When I stopped thinking about latency the way I always had

20 May 2026

For most of my career, latency was a number. You measured it, set a threshold, and if the number was too high you went to fix it. A request goes in, a response comes out. Either it’s within acceptable range or it isn’t.

Then I started building AI into an internal operations platform.

The platform handled the usual enterprise stuff: user provisioning, license management, access control, integrations with other systems. Real operational stuff, used by real people. At some point the idea came up to let users interact with it through a chat interface. Instead of navigating menus, they could just ask: who has this license? provision this user, revoke this access.

Simple idea. But building it changed how I think about performance.

The first thing I noticed was that the system felt slower. And it was. But not because something was wrong.
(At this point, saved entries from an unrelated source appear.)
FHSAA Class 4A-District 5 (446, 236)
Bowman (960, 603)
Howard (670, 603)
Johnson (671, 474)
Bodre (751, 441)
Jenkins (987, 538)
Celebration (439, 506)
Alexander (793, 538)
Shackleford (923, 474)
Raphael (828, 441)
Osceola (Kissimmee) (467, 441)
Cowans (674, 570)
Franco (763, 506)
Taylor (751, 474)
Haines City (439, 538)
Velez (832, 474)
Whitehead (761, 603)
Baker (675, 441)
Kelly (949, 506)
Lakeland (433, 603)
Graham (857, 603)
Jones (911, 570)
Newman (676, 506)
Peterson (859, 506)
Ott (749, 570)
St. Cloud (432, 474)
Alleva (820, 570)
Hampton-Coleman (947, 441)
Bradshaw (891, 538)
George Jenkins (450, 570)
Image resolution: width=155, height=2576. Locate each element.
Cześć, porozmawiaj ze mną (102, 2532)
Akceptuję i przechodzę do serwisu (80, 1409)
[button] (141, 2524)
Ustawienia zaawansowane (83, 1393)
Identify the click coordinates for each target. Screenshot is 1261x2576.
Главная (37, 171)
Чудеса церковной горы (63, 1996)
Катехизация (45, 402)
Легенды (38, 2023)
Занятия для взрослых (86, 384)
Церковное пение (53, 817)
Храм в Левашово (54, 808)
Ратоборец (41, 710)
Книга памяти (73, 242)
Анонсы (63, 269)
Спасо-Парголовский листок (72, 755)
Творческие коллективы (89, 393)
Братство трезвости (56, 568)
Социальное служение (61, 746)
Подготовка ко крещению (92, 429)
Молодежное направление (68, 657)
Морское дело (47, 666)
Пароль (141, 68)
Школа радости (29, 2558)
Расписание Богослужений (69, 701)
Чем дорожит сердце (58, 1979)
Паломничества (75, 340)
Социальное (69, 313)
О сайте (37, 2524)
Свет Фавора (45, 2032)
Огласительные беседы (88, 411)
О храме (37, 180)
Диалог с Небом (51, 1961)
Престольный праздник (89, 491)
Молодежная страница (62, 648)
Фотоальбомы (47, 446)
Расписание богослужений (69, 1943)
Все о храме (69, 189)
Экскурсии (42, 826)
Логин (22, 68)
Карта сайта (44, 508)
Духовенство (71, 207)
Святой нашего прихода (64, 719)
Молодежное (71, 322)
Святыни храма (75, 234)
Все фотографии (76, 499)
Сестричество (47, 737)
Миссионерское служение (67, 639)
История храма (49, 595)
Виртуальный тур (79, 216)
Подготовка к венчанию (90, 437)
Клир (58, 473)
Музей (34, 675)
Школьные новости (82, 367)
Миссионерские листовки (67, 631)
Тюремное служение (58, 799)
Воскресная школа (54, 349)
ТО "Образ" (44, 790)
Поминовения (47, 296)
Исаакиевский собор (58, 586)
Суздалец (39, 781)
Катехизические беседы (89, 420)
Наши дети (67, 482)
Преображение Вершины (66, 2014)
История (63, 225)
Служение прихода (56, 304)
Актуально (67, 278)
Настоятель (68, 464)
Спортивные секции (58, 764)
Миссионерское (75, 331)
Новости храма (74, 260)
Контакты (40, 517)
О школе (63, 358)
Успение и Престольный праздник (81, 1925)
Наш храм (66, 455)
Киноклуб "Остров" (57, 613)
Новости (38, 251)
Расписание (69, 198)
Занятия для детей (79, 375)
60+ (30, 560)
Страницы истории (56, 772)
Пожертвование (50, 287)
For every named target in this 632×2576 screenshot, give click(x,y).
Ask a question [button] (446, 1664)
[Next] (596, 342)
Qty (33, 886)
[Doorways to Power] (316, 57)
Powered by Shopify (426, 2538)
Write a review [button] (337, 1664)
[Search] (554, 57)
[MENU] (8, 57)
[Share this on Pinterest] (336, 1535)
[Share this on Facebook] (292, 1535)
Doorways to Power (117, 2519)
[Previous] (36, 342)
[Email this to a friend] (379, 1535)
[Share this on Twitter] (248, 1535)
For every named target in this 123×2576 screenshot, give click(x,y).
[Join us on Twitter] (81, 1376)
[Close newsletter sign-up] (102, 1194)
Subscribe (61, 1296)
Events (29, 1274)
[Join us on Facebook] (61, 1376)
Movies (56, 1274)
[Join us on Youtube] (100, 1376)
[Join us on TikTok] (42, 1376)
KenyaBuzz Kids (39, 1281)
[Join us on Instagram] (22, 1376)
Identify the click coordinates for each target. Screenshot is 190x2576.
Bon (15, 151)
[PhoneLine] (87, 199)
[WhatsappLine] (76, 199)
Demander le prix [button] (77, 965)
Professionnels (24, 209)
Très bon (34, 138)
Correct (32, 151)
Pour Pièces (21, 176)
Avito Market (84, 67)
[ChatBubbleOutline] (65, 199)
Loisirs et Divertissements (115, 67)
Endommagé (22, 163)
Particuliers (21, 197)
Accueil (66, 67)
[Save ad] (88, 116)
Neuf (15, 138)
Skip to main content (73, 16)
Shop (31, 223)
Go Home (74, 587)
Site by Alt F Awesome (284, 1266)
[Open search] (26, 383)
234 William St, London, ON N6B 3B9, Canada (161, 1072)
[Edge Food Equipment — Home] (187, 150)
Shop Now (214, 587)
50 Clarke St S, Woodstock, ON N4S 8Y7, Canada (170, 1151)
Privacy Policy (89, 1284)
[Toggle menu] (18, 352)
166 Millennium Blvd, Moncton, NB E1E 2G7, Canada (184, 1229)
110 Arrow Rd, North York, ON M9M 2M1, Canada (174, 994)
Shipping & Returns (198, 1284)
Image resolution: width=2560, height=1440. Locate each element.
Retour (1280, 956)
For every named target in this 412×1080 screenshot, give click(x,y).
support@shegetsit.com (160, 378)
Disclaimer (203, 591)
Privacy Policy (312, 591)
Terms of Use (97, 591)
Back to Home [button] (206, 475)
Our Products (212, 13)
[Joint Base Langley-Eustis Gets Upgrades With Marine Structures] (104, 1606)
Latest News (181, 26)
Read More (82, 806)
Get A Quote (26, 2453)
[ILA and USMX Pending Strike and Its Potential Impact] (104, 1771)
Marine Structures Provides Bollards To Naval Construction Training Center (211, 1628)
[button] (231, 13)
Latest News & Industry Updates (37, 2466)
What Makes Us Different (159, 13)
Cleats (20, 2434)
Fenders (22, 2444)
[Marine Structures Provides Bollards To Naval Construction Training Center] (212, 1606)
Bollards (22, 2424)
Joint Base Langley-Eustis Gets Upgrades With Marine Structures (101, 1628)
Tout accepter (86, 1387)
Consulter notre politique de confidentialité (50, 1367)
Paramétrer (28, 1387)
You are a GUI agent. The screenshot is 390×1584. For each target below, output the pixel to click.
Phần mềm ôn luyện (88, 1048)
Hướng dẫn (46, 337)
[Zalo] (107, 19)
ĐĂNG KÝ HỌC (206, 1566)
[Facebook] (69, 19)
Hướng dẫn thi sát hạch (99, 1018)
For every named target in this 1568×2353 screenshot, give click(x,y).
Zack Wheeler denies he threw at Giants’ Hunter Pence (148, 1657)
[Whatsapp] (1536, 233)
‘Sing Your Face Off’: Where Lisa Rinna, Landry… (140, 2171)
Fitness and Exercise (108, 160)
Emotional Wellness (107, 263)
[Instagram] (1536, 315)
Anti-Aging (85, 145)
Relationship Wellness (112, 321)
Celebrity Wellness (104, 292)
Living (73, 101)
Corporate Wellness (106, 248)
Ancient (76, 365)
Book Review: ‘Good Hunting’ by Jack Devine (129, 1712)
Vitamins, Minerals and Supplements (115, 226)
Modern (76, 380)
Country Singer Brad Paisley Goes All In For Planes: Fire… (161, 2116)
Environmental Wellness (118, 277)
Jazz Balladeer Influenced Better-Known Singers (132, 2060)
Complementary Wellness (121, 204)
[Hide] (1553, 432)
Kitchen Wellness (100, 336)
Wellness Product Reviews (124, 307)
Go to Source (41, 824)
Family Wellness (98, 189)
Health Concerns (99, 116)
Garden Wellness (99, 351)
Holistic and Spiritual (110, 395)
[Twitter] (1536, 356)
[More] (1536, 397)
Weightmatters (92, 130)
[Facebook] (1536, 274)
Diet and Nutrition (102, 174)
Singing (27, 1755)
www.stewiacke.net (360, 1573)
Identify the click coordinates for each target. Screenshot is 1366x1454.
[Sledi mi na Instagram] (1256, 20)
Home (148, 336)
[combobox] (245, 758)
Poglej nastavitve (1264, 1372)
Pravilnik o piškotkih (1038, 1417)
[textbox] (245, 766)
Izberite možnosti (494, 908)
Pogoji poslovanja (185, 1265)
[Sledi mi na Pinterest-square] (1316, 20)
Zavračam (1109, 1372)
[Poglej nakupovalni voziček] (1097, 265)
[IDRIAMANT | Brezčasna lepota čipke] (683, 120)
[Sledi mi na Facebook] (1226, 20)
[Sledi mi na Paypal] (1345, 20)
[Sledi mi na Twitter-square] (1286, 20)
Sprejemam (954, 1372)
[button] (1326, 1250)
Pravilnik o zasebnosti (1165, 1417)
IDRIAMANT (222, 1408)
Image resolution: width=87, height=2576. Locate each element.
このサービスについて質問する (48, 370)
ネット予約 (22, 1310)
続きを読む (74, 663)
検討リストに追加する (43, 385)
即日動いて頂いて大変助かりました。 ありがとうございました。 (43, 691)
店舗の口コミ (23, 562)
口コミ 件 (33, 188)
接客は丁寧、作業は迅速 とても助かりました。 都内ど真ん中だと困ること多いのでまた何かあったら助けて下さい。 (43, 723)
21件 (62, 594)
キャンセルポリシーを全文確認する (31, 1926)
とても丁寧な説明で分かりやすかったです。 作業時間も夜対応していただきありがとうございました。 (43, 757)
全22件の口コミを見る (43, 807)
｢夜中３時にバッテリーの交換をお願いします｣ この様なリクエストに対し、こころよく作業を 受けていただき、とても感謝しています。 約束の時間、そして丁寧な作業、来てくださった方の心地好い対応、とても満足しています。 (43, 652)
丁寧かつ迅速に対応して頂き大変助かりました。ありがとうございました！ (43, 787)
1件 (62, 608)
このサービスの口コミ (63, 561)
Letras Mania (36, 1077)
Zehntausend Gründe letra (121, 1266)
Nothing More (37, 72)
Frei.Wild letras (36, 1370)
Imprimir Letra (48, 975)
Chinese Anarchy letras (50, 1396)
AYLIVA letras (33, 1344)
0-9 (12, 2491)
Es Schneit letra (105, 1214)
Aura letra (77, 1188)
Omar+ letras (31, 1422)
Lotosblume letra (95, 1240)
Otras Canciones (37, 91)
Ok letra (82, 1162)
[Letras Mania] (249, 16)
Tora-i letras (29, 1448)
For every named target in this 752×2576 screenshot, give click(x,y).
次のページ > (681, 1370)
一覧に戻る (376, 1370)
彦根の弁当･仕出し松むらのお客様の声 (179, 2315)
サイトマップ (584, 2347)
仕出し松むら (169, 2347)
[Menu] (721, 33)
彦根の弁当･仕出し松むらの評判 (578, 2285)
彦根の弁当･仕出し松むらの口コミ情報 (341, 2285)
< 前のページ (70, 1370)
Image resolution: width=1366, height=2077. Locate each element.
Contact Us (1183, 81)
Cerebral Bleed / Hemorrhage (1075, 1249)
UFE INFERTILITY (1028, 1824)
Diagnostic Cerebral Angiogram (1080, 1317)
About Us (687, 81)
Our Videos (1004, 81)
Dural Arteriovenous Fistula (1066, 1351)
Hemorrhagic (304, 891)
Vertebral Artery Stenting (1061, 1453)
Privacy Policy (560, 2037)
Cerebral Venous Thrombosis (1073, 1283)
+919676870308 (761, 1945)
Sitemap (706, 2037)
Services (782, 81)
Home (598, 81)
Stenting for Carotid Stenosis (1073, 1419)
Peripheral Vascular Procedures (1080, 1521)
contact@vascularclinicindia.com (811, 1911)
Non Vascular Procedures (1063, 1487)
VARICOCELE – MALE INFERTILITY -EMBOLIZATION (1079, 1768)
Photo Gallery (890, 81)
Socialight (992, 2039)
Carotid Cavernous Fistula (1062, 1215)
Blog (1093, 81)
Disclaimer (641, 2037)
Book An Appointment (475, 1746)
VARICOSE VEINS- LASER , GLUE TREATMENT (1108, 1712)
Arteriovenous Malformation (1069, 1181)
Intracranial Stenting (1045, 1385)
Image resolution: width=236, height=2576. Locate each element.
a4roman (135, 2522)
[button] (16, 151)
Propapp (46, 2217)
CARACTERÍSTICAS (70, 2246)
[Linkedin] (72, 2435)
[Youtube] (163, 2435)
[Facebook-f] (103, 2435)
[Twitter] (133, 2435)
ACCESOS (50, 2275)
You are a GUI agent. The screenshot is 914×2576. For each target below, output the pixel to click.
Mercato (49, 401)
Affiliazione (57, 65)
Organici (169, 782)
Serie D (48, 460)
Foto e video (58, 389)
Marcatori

A traditional API executes predefined logic. It knows what to do before the request arrives. An agent has to figure that out. It has to read the prompt, figure out which tools matter, pull context, call APIs, reason about what comes next, and only then generate something. And that path isn’t fixed. The same question tomorrow might take a completely different route.

Users didn’t seem to care. That surprised me. Two seconds in a normal interface and people assume something broke. The same two seconds in a chat interface, where text is streaming in progressively, feels like the system is thinking. The latency is identical. The experience is completely different.

There’s a metric in AI systems called Time To First Token. It’s the time between sending a prompt and seeing the first word of the response. Even if the full response takes 10 seconds, a short TTFT creates the perception of responsiveness. The system isn’t fast. It just starts talking before it’s done thinking.

That realization had a direct consequence. The chat interface I was working on had a loading state: the user sent a message, a spinner appeared, and then the full response showed up at once. I changed that. Instead of waiting for everything to be ready, the interface started rendering partial responses as they arrived. The difference in perceived quality was immediate. Same backend, same latency, completely different feeling.

But streaming wasn’t the answer to everything. For short responses, rendering text word by word actually felt worse. It looked like the system was struggling. We had to work with the UX team to figure out where streaming helped and where it created more noise than clarity. That was the part I hadn’t anticipated: the same technique that improved one scenario degraded another.

That was a shift for me. I had always thought about latency as a backend problem. Something you solve with better infrastructure, smarter caching, more efficient queries. And those things still matter. But in an agentic system, latency is also a UX problem. An orchestration problem. Sometimes a product-design problem. You’re not optimizing for execution speed. You’re optimizing for how the system communicates while it’s still figuring things out.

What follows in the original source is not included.